Fulcrum's sickle cell disease program is back in business after FDA lifts 6-month hold

After a six-month wait, Fulcrum Therapeutics’ sickle cell disease (SCD) plans are back on track after the FDA lifted a hold on the biotech’s candidate.

The regulator instigated the full clinical hold on the therapy, dubbed FDX-6058, back in February. Details were sparse at the time, with Fulcrum only able to say that the hold was initiated due to previously reported preclinical data.

The Cambridge, Massachusetts-based company was able to shed more light on the rationale behind the hold a month later, and, in its Tuesday morning release, Fulcrum reaffirmed that the FDA had “noted preclinical data previously submitted in April, October and December 2022, and non-clinical and clinical evidence of hematological malignancies observed with other inhibitors of polycomb repressive complex 2 (PRC2).”

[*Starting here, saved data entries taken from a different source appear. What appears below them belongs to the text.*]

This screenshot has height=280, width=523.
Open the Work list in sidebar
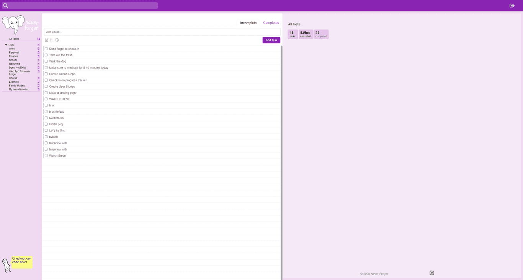tap(12, 49)
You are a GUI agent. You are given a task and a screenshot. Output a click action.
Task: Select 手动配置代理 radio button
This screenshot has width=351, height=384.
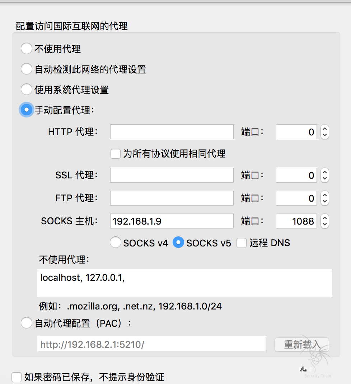27,110
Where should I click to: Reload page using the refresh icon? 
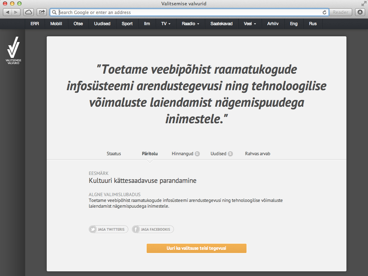click(x=325, y=12)
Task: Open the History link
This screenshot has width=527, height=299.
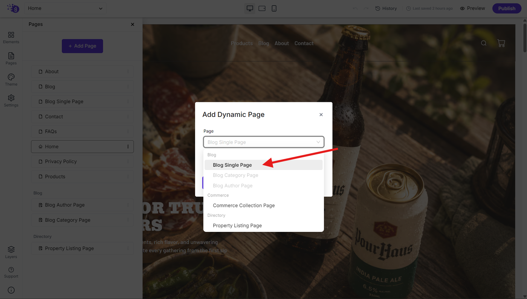Action: (x=386, y=8)
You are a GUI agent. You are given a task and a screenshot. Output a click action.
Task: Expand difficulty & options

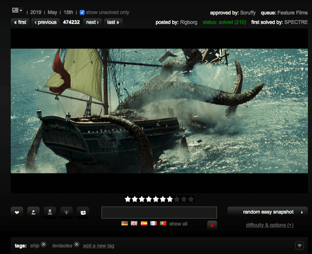pyautogui.click(x=269, y=225)
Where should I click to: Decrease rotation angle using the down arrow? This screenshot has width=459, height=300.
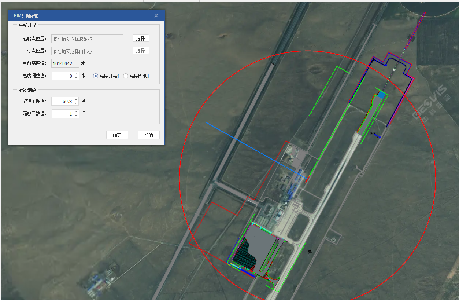tap(76, 103)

SCD is a notoriously tricky indication, demonstrated by the fact that the original hold on FDX-6058 came in the same week that three different sickle cell therapies were discontinued across the industry. Novartis cut an Intellia-partnered ex vivo therapy, Graphite Bio ended development of nulabeglogene autogedtemcel (nula-cel) after the first patient dosed experienced an adverse event of low blood cell counts and Sangamo shelved its phase 3 asset to focus on Fabry disease.

Since then, Fulcrum said it has “worked diligently” with the FDA to resolve the hold and is now “eager to advance FTX-6058 through clinical development” beginning with a phase 1b trial.

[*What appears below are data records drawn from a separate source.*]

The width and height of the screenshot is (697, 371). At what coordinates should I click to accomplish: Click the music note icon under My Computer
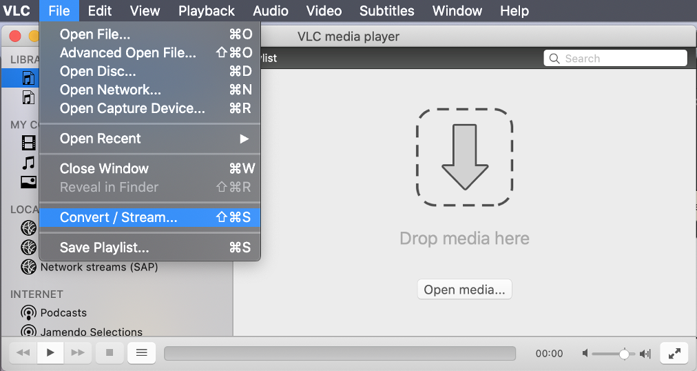(x=28, y=163)
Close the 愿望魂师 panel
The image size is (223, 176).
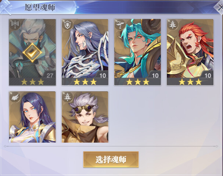(x=219, y=7)
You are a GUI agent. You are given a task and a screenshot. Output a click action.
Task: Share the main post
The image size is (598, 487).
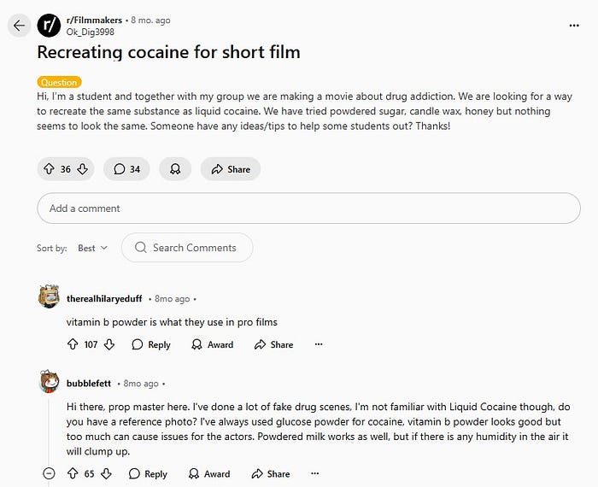point(231,169)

FTX-6058 is designed to inhibit a protein-encoding gene called embryonic ectoderm development, a subunit of PRC2, leading to the downregulation of key fetal globin repressors including BCL11A. According to the theory, this should lead to an increase in fetal hemoglobin (HbF).

“Based on the initial data from the phase 1b trial, which showed increasing levels of HbF with each dose escalation, we believe in the potential of FTX-6058 to not only shift the current standard of care but importantly, offer these patients a differentiated oral option,” CEO Alex Sapir said in the release. “We look forward to building on these results with plans to resume enrollment for patients with SCD.”

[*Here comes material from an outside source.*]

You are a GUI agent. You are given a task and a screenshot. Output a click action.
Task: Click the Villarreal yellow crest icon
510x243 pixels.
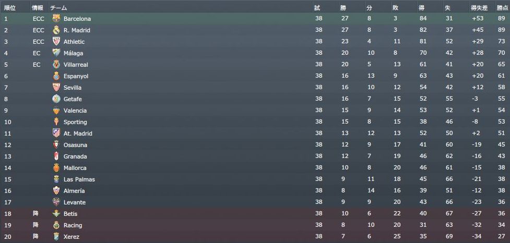56,64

While Fulcrum’s own asset is now back in the race, it will be trailing behind bluebird bio and Vertex-CRISPR, which are awaiting FDA decisions for their respective gene therapies for SCD in December.

Investors were clearly enthused by the news, sending Fulcrum's stock jumping 49% to $5.86 in premarket trading Tuesday. Still, the company has a long way to go to reclaim the heights of over $12 that its share price was sitting at before the hold was placed in February.